RFT Signal Interpretation The signals obtained with RFT are very similar to those obtained with conventional eddy current testing. When all the proper conditions are met, changes in the phase of the receiver signal with respect to the phase of the exciter voltage are directly proportional to the sum of the wall thickness within the inspection area. Localized changes in wall thickness result in phase and amplitude changes. These changes can be indicative of defects such as cracks, corrosion pitting or corrosion/erosion thinning.

RFT Calibration Standards Calibration standards for RFT inspection of tubular products come in many variations. In order to produce reliable and consistent test results the material used for manufacturing calibration standards must closely match the physical and chemical properties of the inspection specimen. Some of the important properties that must be considered include conductivity, permeability and alloy content.
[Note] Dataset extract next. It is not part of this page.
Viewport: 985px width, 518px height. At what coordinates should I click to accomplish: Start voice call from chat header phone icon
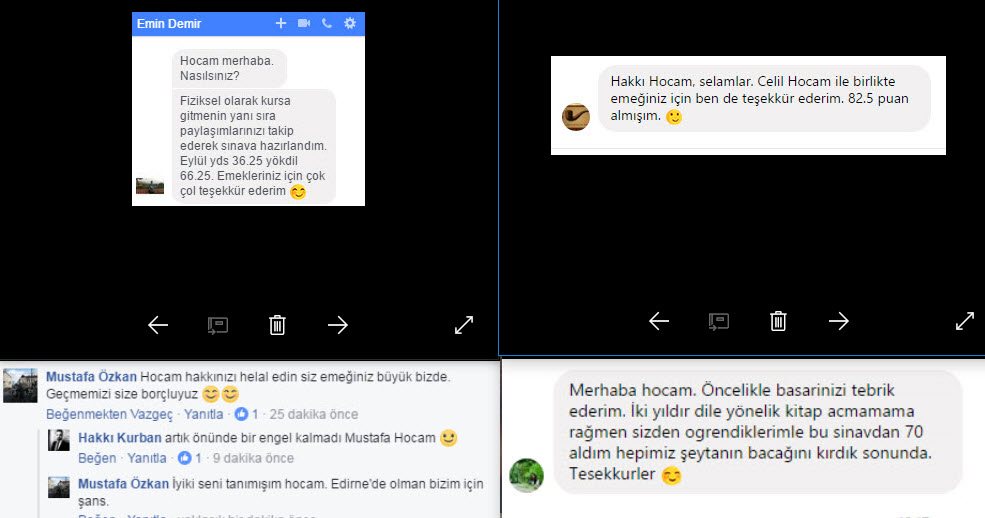(x=327, y=23)
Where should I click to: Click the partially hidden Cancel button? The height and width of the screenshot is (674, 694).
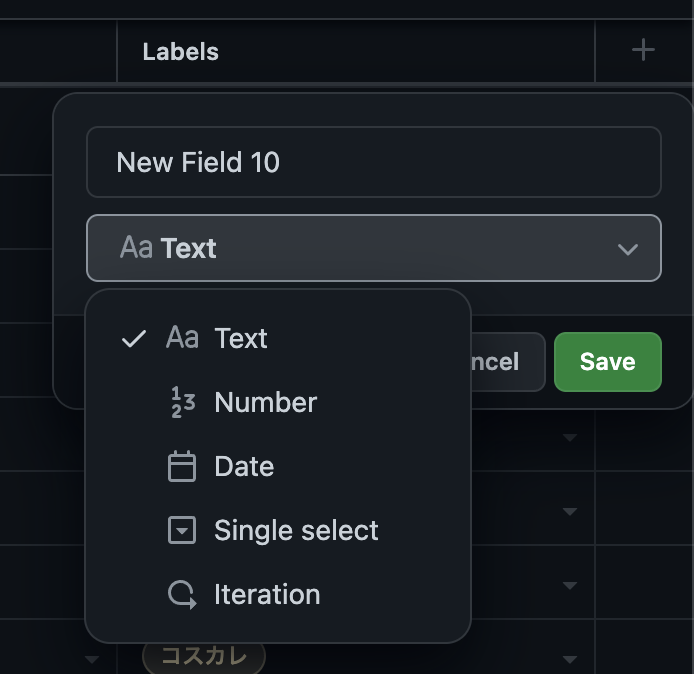(x=507, y=362)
In addition tube dimensions including I.D., O.D. and wall thickness must also be controlled. Just as important in selection of the correct material properties and tube dimensions used in producing calibration standards, the type of damage mechanisms that are expected to be encountered must also be considered. In order to get accurate quantative data, artificial discontinuity conditions are typically machined into the standards that will closely match those conditions that may be found in the tubing bundle.